Wrong to let them care for me like this. Wrong to lie back and accept silk and soap and warmth when only yesterday I was crying in the dark. My body accepts it anyway. It drinks in the comfort like it’s starved. My mind tries to resist, but my limbs sag deeper into the water.
They dress me in something soft and silver. Silk, I think, but not like anything I’ve touched before. The fabric clings to my body as though it remembers it. It has no right to feel as good as it does. I want to hate it, but all I feel is tired.
Food comes again. Real food. Steamed vegetables, white fish in a delicate sauce, something sweet and flaky for dessert. I eat in silence, alone on the edge of the bed. My eyes dart toward the door every few seconds. I wait for someone to burst through, to yank the tray away, to tell me it was all a mistake.
No one comes.
No one explains.
They just serve me like it’s become habit already.
I haven’t spoken since they brought me upstairs. Not a word. They haven’t asked anything of me, and I haven’t volunteered. It feels safer that way. As though silence might grant me some kind of invisibility. If I speak, maybe it breaks whatever spell I’ve been caught in.
My thoughts don’t stop racing. I don’t know what any of this means.
The silence grows heavier as the hours pass. No television. No music. Just the sound of the wind against the windows and the occasional click of a door opening when someone brings something new. I wonder if the door is locked.

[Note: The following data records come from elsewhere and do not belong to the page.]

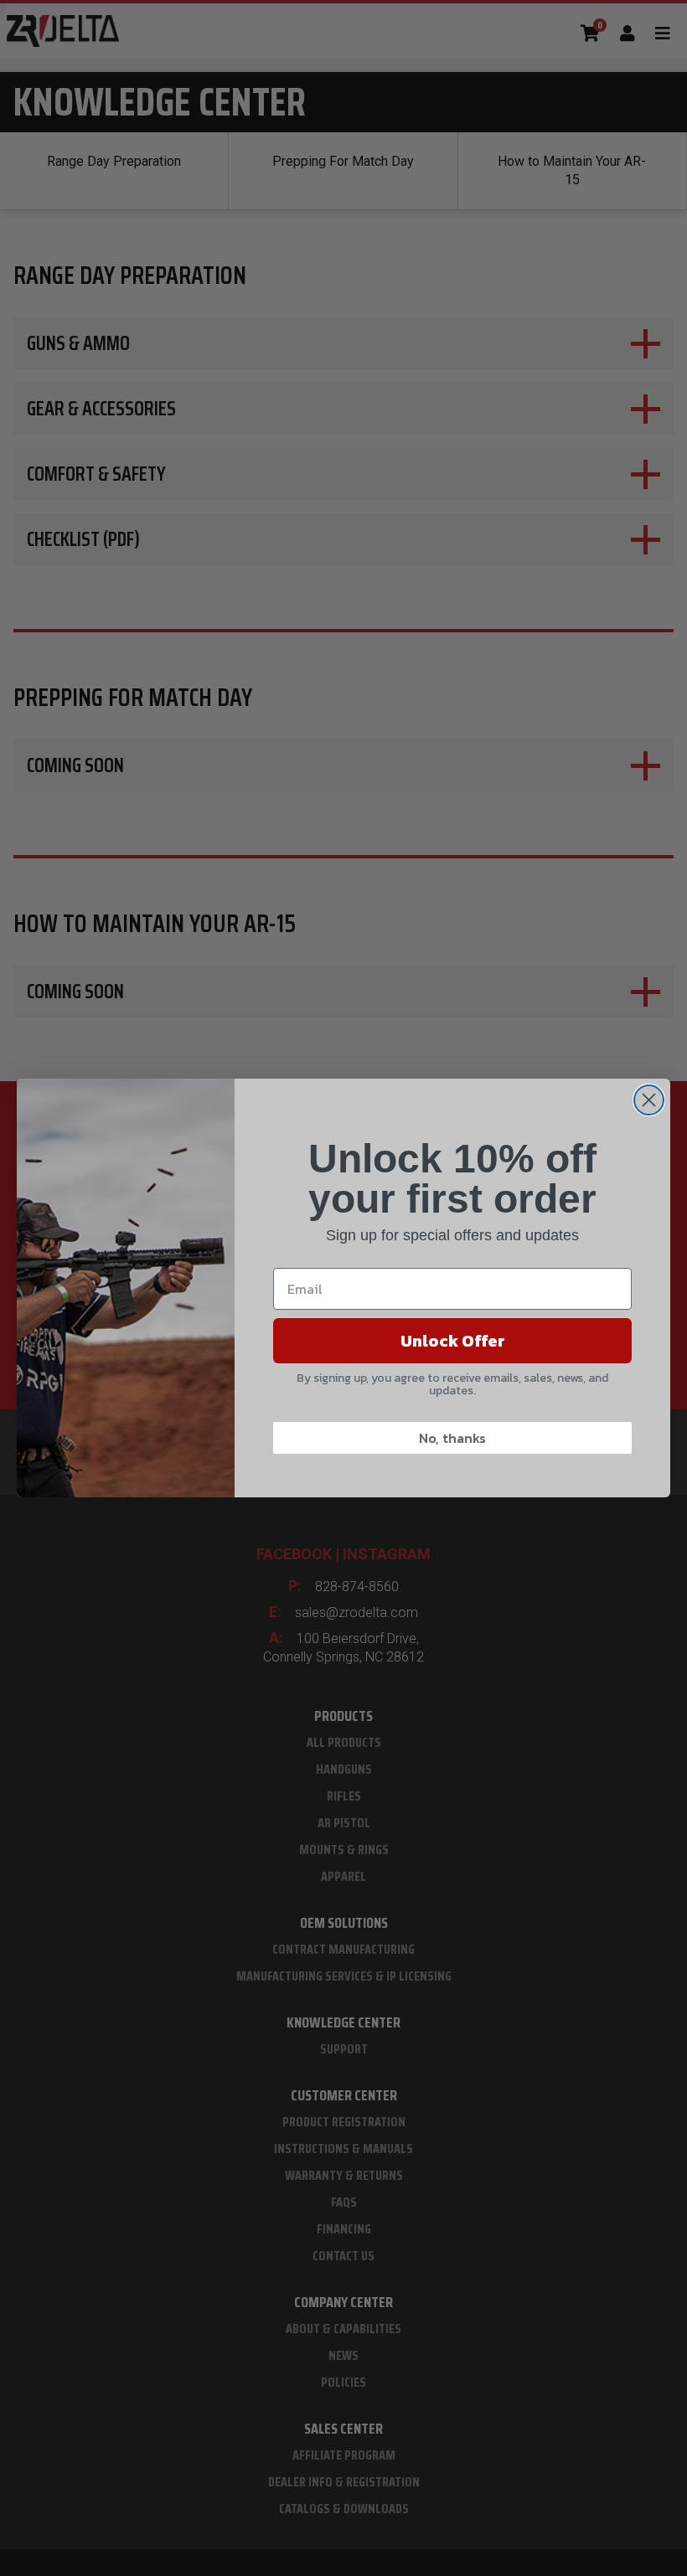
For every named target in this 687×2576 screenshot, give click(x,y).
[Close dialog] (649, 1100)
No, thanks (452, 1438)
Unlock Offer (452, 1340)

I wonder what happens if I try it. I wonder if this is a reward for obedience or a trick meant to lower my guard.
I want to scream.
I want to curl my hands into fists and shout until someone gives me answers, until someone looks me in the eye and tells me why I’m here, why I’m being treated like a guest instead of a hostage. But another part of me—quieter, colder—is too afraid to find out what screaming earns me here.
So I sit on the edge of the bed wearing silk, with clean hair and full stomach, while my wrists throb beneath gauze wraps and my head spins with questions no one will answer.
I don’t know how long I stay there. Maybe an hour. Maybe more. Long enough to feel the weight of it settle fully over me.
***
By the second day, the silence begins to unravel.
Not in any dramatic way—there’s no shouting, no sudden violence, no slip of a key in the wrong lock. The door stays closed, but it’s not locked. The meals keep coming, three times a day without fail. Breakfast with fruit and eggs and coffee too rich for my empty stomach. Lunches that arrive in silver-domed trays with linen napkins and matching silverware. Dinners with warm bread, fresh vegetables, and wine I do not drink.
No one watches me like I’m dangerous. No one yells if I linger too long by the window.
That’s what makes it worse.
They act like I’m not a prisoner, like this is my home. As if they’re waiting for me to stop being scared and start being grateful.
By the second day, I can’t hold the questions in any longer.